» **Task item**:
Can you quote, word for word, every line from the first line of the records below through the line containing "Screen dimensions: 940x499", and nothing else?

» **Record extracts**:
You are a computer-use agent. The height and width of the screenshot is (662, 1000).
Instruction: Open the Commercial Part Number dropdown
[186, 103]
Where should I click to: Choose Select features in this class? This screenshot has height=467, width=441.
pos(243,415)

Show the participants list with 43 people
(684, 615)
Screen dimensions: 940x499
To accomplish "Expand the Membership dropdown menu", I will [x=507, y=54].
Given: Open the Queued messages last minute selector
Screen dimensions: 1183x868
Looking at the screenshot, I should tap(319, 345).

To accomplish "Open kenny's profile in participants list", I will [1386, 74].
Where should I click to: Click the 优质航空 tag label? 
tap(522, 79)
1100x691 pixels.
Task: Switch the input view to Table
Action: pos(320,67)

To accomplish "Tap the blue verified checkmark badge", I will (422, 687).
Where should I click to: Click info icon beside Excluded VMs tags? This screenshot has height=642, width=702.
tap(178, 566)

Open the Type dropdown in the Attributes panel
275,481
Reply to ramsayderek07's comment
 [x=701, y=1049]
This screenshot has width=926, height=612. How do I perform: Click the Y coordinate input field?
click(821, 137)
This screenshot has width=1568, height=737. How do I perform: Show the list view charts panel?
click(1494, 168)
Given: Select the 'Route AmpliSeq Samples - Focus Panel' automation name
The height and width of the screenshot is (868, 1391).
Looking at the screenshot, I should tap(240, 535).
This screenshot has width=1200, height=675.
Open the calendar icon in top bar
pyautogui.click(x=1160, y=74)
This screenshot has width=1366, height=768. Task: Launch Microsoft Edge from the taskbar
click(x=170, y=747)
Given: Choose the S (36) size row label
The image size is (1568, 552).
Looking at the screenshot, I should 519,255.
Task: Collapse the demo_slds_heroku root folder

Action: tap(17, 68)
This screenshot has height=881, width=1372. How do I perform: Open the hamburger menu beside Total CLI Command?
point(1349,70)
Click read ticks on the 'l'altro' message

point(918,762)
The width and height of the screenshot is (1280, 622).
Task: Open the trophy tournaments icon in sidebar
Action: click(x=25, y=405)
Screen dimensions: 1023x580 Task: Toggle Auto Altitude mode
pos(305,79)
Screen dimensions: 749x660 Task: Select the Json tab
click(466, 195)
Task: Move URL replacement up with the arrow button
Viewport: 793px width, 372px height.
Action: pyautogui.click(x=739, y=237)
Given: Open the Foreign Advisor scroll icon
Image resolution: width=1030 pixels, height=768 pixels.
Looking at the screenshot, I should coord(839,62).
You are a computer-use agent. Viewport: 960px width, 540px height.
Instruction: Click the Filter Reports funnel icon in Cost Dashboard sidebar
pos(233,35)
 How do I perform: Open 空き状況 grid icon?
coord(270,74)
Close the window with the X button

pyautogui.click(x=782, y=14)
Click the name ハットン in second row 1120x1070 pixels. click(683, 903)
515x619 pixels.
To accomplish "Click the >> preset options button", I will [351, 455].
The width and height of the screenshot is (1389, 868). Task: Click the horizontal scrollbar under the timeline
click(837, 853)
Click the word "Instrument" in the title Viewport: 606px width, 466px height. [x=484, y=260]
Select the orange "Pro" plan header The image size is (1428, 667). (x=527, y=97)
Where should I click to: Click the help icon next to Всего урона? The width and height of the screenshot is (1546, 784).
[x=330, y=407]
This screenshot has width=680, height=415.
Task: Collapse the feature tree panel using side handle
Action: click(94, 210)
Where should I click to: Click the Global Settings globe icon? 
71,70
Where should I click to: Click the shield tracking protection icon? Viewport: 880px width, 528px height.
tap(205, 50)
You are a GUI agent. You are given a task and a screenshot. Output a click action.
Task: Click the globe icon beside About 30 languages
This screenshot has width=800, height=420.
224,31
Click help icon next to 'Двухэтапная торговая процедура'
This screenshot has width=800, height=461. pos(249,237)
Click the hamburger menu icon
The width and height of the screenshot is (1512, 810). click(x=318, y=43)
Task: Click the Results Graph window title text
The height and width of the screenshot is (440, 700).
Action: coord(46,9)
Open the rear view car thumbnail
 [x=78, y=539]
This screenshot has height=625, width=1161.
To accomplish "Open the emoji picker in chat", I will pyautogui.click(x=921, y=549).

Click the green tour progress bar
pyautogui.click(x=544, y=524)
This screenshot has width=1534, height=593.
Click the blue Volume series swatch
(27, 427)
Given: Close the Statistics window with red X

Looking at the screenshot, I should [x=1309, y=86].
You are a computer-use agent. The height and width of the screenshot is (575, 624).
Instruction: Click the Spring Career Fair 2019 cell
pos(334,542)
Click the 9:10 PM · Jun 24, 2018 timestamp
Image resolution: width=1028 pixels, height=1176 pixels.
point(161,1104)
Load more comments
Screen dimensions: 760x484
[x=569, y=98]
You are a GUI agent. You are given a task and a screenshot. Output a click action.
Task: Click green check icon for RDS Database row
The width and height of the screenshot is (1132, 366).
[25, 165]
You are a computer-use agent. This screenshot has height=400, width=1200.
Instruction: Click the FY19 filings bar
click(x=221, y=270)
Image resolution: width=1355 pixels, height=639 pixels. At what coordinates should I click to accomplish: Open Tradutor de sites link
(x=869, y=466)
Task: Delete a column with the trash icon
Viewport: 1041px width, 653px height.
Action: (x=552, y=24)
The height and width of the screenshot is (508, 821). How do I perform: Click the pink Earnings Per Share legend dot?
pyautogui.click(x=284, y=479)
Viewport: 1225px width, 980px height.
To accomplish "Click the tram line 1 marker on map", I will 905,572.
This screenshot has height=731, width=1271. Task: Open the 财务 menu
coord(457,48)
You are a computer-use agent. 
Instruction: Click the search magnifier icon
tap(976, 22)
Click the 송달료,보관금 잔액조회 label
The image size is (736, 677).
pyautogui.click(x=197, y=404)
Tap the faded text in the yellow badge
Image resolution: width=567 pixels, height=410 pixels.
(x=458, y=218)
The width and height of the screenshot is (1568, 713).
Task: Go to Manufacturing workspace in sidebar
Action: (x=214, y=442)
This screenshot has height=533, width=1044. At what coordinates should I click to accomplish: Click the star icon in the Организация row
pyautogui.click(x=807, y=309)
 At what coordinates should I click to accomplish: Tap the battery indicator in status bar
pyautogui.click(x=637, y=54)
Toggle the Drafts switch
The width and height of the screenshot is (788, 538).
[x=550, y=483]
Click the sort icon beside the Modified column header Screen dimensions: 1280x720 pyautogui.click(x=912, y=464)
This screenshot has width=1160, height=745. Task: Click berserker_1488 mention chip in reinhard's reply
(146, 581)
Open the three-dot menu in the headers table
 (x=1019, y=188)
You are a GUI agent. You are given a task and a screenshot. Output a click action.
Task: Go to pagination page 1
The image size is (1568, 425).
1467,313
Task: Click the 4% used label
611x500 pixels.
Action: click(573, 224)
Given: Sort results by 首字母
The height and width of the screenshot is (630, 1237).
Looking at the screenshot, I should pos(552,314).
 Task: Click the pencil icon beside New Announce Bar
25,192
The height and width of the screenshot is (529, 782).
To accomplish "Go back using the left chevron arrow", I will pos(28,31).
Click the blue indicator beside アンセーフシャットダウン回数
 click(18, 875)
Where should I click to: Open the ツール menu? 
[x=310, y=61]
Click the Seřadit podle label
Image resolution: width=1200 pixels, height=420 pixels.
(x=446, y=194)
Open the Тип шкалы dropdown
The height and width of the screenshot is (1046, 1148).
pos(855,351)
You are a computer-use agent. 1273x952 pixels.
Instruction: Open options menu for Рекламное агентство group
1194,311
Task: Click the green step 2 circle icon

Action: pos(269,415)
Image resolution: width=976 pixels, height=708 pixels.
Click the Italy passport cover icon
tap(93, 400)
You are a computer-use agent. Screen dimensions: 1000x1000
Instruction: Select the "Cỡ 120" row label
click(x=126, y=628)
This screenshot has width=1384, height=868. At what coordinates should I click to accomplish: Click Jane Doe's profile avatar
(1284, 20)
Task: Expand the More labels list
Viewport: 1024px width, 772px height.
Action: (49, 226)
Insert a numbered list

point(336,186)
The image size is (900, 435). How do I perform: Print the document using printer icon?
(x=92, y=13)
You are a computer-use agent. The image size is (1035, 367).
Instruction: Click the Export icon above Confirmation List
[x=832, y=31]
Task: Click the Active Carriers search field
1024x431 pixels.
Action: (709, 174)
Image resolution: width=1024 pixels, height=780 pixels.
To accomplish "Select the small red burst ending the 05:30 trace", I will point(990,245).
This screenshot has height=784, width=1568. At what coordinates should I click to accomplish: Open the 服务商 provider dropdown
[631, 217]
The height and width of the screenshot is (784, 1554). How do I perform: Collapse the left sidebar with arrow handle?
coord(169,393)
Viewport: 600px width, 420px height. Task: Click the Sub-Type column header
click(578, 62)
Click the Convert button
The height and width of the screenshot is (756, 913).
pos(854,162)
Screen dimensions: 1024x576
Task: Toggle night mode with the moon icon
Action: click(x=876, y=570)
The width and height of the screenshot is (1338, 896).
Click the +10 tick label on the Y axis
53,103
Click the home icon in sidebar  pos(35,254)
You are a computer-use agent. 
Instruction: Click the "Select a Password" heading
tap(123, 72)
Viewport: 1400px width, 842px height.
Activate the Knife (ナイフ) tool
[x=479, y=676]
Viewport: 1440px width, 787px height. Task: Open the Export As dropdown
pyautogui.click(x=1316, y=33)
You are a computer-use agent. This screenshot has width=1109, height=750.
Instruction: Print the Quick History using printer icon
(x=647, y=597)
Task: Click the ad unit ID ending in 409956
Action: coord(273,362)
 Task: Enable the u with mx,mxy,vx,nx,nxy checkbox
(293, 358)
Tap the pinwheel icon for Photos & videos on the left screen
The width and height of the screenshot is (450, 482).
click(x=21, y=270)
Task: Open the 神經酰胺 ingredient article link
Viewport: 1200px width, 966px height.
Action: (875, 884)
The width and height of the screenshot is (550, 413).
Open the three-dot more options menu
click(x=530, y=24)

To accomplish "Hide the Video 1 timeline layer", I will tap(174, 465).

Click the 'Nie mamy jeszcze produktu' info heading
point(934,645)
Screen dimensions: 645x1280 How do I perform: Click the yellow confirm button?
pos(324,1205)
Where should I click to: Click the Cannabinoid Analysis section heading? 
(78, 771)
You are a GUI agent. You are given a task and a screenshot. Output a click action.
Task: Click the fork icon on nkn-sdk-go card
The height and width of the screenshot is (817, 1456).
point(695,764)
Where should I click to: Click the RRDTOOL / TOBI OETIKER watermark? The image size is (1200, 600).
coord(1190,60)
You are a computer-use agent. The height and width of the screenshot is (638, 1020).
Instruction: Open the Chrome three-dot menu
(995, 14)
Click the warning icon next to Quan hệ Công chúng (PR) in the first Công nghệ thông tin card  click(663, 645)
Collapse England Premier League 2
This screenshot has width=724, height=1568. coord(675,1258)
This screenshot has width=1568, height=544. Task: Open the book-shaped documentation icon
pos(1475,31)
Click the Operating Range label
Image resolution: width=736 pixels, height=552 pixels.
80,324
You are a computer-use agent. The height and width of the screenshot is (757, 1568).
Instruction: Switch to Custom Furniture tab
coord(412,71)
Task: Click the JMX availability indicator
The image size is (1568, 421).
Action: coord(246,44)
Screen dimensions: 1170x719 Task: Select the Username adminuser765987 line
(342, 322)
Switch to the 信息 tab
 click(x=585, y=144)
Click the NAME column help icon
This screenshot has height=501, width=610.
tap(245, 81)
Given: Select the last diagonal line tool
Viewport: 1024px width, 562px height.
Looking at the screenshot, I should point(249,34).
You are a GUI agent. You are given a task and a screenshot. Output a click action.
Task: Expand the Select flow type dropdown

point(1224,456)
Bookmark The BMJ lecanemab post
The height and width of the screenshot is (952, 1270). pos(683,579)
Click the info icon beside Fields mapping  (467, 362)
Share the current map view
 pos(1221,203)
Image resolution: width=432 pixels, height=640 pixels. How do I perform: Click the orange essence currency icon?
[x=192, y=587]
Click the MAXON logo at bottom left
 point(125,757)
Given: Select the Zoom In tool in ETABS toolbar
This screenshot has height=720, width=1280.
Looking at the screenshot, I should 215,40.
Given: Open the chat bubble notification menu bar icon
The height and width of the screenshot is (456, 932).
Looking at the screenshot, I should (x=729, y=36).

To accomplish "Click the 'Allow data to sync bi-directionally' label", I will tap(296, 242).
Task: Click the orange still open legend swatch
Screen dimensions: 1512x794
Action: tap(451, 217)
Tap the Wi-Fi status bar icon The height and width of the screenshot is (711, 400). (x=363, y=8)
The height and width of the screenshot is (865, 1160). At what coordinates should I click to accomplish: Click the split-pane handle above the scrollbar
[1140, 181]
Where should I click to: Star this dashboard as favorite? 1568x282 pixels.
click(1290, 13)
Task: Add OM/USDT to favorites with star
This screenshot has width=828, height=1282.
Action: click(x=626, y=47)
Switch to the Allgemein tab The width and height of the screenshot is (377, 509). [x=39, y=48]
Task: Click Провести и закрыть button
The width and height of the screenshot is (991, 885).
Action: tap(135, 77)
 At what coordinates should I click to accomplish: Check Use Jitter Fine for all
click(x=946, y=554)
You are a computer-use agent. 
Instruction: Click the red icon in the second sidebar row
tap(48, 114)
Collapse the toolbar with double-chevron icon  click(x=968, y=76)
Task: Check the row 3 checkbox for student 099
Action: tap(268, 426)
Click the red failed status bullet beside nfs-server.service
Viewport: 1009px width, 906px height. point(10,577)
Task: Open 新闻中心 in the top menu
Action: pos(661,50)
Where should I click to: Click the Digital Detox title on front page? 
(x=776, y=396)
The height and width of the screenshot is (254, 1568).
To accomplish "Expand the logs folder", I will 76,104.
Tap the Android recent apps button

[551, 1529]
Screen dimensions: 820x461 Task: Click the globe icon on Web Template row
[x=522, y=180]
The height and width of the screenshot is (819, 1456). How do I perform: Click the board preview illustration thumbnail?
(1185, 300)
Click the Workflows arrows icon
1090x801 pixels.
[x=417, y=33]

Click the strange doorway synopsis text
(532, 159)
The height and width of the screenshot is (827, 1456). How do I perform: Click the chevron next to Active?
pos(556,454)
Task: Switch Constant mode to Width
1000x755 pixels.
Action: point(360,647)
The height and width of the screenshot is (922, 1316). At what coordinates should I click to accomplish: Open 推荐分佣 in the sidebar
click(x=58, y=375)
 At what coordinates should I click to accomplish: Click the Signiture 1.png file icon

» **Output of the task**:
You are a computer-use agent. The height and width of the screenshot is (662, 1000).
Instruction: Open the Commercial Part Number dropdown
[186, 103]
Where should I click to: Choose Select features in this class? This screenshot has height=467, width=441.
pos(243,415)

Show the participants list with 43 people
(684, 615)
Screen dimensions: 940x499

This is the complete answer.